Google’s newest artificial intelligence (AI) ethicist sees the controversial technology as a tool for hope.
- Alphabet recently hired James Manyika, a Zimbabwean computer scientist with experience in Silicon Valley and serving on President Barack Obama’s Global Development Council, in January as an executive.
- He is helping oversee ethical issues in regard to AI models.
- The company announced yesterday it would commit $25 million toward the UN’s Sustainable Development Goals and making AI more available and opening a website that allows for applications for research grants and funding.
- “The Google SVP unveiled a new project Thursday to bring artificial intelligence to sustainable development efforts, as Google pushes forward with ambitious AI plans and tries to move past previous controversies,” says Fortune.
- Google is reportedly seeking to repair its image following a backlash against firing computer scientist Timnit Gebru in 2020.
- Gebru was fired for submitting a research paper that suggested the dangers of large language models, that they might be biased towards marginalized groups.
Why it’s important
Google parent Alphabet strives for diversity and equity but it faces numerous accusations within and without claiming that it does not provide adequate assistance to “marginalized voices.”
“[Gebru] accused the company of ‘silencing marginalized voices’ and dismissed Google’s internal diversity programs as a waste of time,” says Wired.
“Thousands of Google employees signed an open letter protesting Gebru’s firing, and [Alphabet’s CEO] apologized, saying that the way the company had handled the matter led some in our community to question their place at Google,” says Fortune.
Manyika says that he is happy with the serious approach the company has internally taken to reassert its commitments and use AI responsibly and ethically, Fortune reports.
He describes himself as a “techno-optimist” and believes that the same language models that Gebru accused of bias can be applied in ways to help create warning systems for floods or pests in countries like Ghana, Bangladesh, and India.
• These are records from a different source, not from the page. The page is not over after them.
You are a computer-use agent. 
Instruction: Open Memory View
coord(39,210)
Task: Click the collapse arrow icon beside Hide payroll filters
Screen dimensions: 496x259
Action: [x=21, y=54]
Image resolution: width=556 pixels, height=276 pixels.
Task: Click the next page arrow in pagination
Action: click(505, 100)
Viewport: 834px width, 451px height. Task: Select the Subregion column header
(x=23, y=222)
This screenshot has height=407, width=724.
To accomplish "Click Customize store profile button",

“Eschewing work on the models altogether would mean depriving people, including those most in need, of vital benefits. For instance, he said such models had enabled automatic translation of ‘low-resource’ languages—those for which relatively little written material exists in digital form—for the first time… These include languages such as Luganda, spoken in East Africa, and Quechua, spoken in South America… Translation allows native speakers to connect with the rest of the world via the internet and communicate globally in ways they never could before,” says Fortune.